** start of Records for processing **
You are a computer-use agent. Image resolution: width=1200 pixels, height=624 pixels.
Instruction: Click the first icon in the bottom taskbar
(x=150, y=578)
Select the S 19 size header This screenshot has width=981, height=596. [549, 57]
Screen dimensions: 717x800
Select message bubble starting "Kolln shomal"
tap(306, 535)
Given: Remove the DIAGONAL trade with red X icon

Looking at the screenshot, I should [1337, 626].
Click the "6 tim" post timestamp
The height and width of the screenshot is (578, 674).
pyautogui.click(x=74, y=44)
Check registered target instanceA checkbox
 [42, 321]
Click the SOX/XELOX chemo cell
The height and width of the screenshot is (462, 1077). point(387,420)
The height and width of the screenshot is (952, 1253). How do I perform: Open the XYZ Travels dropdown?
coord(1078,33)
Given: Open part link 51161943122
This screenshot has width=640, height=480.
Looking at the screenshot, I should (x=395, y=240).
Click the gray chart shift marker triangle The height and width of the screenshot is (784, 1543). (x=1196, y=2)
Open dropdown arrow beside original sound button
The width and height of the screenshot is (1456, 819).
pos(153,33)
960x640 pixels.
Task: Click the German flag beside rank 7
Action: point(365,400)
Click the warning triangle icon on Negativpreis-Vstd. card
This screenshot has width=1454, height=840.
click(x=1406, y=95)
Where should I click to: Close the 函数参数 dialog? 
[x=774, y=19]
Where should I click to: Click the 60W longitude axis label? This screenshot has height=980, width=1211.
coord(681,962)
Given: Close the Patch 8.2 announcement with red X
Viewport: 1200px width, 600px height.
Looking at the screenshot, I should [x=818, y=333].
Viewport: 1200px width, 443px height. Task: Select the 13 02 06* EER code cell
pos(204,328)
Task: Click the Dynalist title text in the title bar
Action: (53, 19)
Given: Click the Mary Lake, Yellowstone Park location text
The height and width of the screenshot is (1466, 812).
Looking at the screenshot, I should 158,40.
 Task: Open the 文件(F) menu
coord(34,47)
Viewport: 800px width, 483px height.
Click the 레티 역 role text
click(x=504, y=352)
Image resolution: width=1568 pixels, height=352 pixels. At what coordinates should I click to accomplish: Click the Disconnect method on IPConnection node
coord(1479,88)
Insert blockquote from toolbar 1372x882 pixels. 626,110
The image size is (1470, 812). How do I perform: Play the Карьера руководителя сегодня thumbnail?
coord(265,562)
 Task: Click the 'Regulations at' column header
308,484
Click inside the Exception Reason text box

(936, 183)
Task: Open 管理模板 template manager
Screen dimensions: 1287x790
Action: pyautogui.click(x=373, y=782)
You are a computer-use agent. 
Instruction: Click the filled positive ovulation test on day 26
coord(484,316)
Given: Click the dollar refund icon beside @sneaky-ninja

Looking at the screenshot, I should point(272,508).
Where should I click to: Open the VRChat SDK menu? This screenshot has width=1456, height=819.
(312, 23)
** end of Records for processing **
### Task statement:
Write out again the lines from the one with "Task: Open the 文件(F) menu" up to and including the one with "click(x=504, y=352)", substituting "role label" for "role text" and changing nothing else.

### Reply:
 Task: Open the 文件(F) menu
coord(34,47)
Viewport: 800px width, 483px height.
Click the 레티 역 role label
click(x=504, y=352)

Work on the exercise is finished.